### [Your instructions]
Swap "Identify" for "Find" in the listing, from its first line up to and including the line with "The width and", and write out only those lines, with nothing else changed.

### [Listing]

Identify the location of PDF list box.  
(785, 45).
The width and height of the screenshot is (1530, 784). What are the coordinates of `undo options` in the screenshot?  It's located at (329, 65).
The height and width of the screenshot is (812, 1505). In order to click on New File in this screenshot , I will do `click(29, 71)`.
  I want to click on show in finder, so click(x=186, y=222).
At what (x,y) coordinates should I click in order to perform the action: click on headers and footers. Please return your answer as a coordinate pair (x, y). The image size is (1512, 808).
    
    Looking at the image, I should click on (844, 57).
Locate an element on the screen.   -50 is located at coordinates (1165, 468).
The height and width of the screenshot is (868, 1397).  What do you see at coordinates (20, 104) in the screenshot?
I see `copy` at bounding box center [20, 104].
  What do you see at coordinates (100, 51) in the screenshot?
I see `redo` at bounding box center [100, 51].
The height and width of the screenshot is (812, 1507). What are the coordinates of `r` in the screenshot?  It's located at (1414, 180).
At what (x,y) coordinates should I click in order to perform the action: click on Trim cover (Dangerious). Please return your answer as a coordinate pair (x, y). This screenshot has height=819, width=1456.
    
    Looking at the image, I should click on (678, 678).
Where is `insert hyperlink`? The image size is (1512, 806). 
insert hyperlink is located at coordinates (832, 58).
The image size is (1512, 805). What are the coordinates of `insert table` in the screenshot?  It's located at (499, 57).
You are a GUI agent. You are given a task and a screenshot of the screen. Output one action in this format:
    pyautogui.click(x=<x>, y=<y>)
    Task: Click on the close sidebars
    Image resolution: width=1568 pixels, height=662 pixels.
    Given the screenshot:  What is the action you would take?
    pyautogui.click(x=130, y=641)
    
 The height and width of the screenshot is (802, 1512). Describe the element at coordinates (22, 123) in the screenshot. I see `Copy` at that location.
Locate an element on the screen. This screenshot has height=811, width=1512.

### [The output]
Find the location of PDF list box.  
(785, 45).
The width and height of the screenshot is (1530, 784). What are the coordinates of `undo options` in the screenshot?  It's located at (329, 65).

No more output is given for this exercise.